People looking to borrow around £3,000 will be hardest hit, according to MoneyExpert.com. Its research shows that average rates on £3,000 loans have increased by a staggering 2.55 per cent from 12.35 per cent in November 2006 to 14.9 per cent now.

And even borrowers looking for larger loans – typically more attractive customers for lenders – haven’t escaped the price hikes. The interest rate on a typical £12,500 advance will cost 1.6 per cent more than it did just over a year ago, rising from an average 7.1 per cent to 8.78 per cent now.

Sean Gardner, Chief Executive of MoneyExpert.com, said: “With the cost of living on the increase the obvious thing to do for anyone feeling the strain is to borrow money to tide themselves over.

“But people who want to take out a loan to consolidate debts or to make a large purchase must be wary of the overall cost. A set of monthly payments may seem manageable but you always end up repaying much more than you borrow. The golden rule is only borrow what you are certain you can afford to repay.’”

MoneyExpert.com is warning that people classed as having poor credit records could suffer most – around 52 per cent of searches on the independent website in the last three months for loans of under £5,000 were by people regarded as having “adverse credit records”. The website says there are no guarantees that people who represent a risk to lenders will get the rate they see online or in advertisements.

The credit crunch has lead to lenders getting tougher on applications with rates rising and some firms such as LV=, GE Money and Leeds Building Society pulling out of the unsecured loans market entirely.

Sean Gardner added: “The unsecured loans market has always been extremely competitive, and there are still some good deals to be had.
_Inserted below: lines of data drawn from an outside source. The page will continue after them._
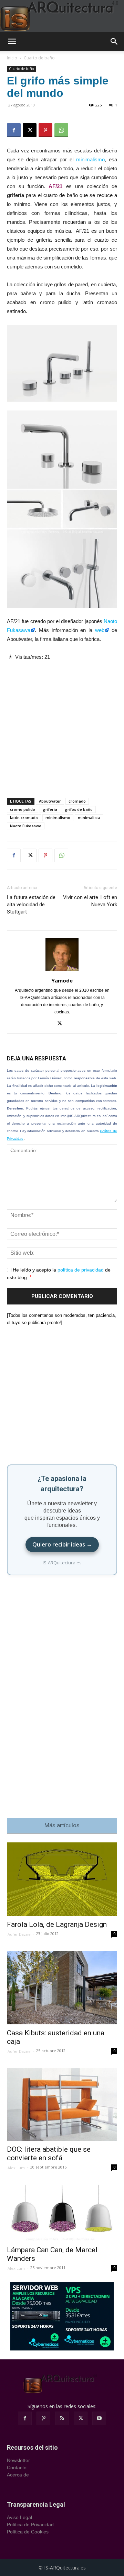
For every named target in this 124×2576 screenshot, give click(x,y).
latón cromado (24, 817)
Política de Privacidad (30, 2524)
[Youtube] (99, 2418)
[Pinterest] (45, 130)
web (99, 630)
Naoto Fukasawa (25, 825)
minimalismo (90, 159)
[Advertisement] (62, 723)
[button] (12, 41)
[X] (30, 130)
Paradoxically it is often the case that borrowing more will cost you comparatively less – but that’s not always true so people should research the market carefully.

“Also if you have a cloudy credit record then you need to be aware that the rates you see online or in advertisements aren’t necessarily the rate you will be offered when you apply for a loan. Frankly you could end up with a loan costing far more than what you had hoped – so don’t be caught unawares.”